1. É com o coração despedaçado que, como toda a gente, olho para a tragédia da pedofilia na Igreja.
Como padre, tenho de perceber que o compromisso com a Verdade há-de estar antes de mais e acima de tudo.
Não foi Jesus, o fundador da Igreja e o perene fundamento do sacerdócio, que Se apresentou como sendo a Verdade (cf. Jo 14, 6)?
Não foi pela Verdade que Ele foi condenado? Não foi pela Verdade que Ele derramou o sangue e deu a vida? Será, então, lícito esconder a Verdade?
Será que já demos conta de que esconder não ajuda a regenerar o agressor e, pior, contribui para prolongar o sofrimento da vítima?
Admitamos não ser fácil lidar com situações de sumo embaraço e tumultuosa delicadeza.

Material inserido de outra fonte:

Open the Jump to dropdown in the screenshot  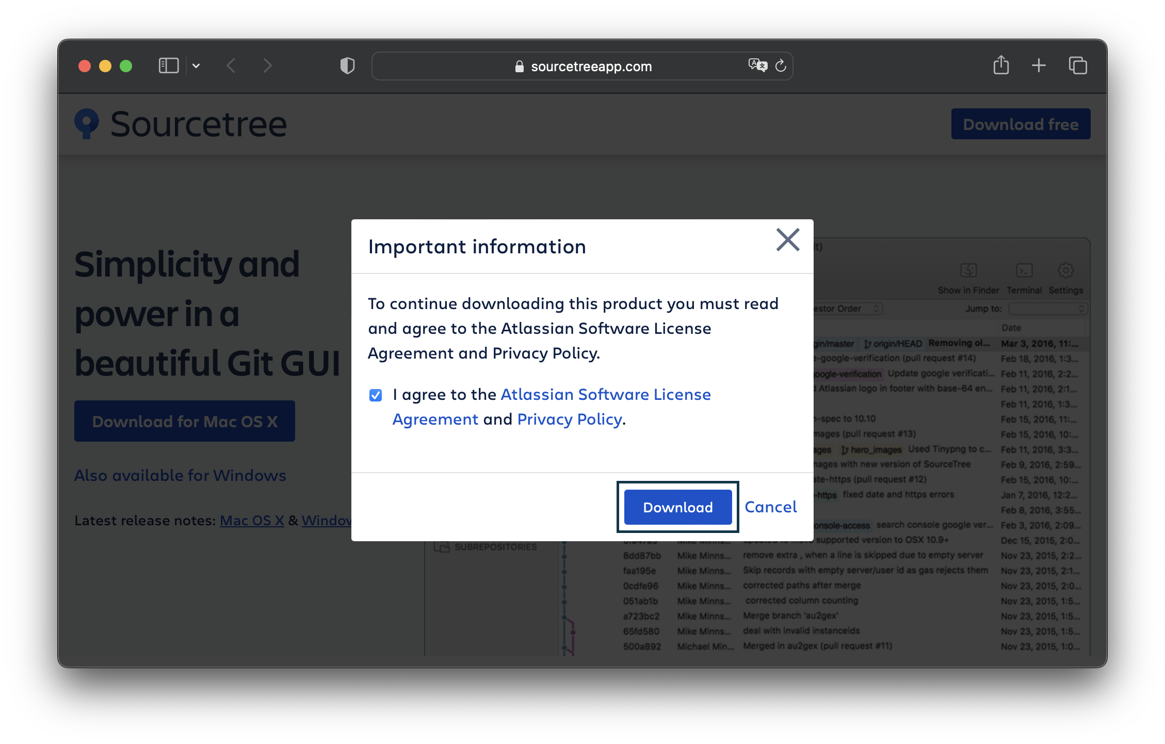(1048, 309)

As palavras não resolverão tudo, mas o silêncio curará alguma coisa?
Certos silêncios atiram-nos para o lado dos agressores e afastam-nos das suas vítimas. Ou seja, além da verdade, ferimos a justiça. Haverá algo mais contrário a Cristo?
2. E, no entanto, é mais frequente incomodarmo-nos com quem chama a atenção para um problema do que com quem provoca esse mesmo problema.

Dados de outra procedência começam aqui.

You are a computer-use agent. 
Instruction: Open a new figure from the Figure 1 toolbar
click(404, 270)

Já o Antigo Testamento reporta casos em que os que avisam (os profetas, por exemplo) são censurados, perseguidos ou, então, ignorados.
René Laurentin, num livro muito inquietante saído já nos anos 80 do século passado, advertia para o drama da pedofilia.
Conta que, por duas vezes, informou um determinado bispo. A resposta que recebeu terá sido a mesma: «Ignoramos»!
Como acontece a tantos outros, também ele teve razão antes do tempo e reconhecimento (só) depois do tempo.
É preciso dizer que a Igreja sempre lamentou estas tragédias. Mas a tendência era para encobrir.
Fazia-o certamente com o melhor propósito, mas o tempo provou que os resultados não foram satisfatórios.
Os autores das agressões mudavam de local. Só que a transferência das pessoas acarretava a transferência do problema que transportavam.
Hoje, temos presente que a tragédia não se resume aos actos. Ela envolve também o encobrimento dos mesmos.
3. Um problema assumido nem sempre é um problema solucionado. Mas um problema abafado é que nunca será um problema resolvido.
É certo que este não é um exclusivo da Igreja Católica. Esta até será a instituição que mais está a fazer no sentido de não branquear os actos e de assumir as suas responsabilidades.
Só que as responsabilidades da Igreja são maiores. As pessoas tendem (tendiam?) a confiar muito mais num padre do que noutra pessoa ou instituição.
Como reagir à quebra da confiança, o vínculo mais nobre que perfuma a convivência humana?
A Igreja tem feito uma revisão muito séria de factos do passado. Tem pedido perdão por aquilo que, ao longo dos tempos, não correu bem.
Mas é bom que a autocrítica não se circunscreva ao passado. O encontro com a Verdade (sobretudo com a verdade que dói e incomoda) não pode demorar tanto tempo.
Há quem morra sem uma palavra de conforto, sem um gesto de alento, sem um vislumbre de esperança.
4. É claro que todos temos soluções depois de os problemas acontecerem. Nem sempre na madrugada se sabe o que vai acontecer pela tarde.
É impossível detectar a personalidade de uma pessoa, em toda a sua extensão, no seu período de formação.
Mas há valores que despontam cedo e debilidades que emergem depressa. Penso, particularmente, no carácter ou na falta dele, na autenticidade ou na duplicidade.
Toda a construção depende, em muito, dos seus alicerces. Sem uma forte espiritualidade é muito difícil resistir, é muito fácil claudicar.
Todos temos, por isso, muito a aprender em matéria de verdade e de justiça. É fundamental não chegar tarde aos acontecimentos.
A gravidade de um acto não está em que ele seja conhecido. Está em que ele seja cometido.
É imperioso escutar quem nos adverte na altura própria. Mesmo que se torne (insuportavelmente) incómodo.
Mas não é esse o destino dos profetas?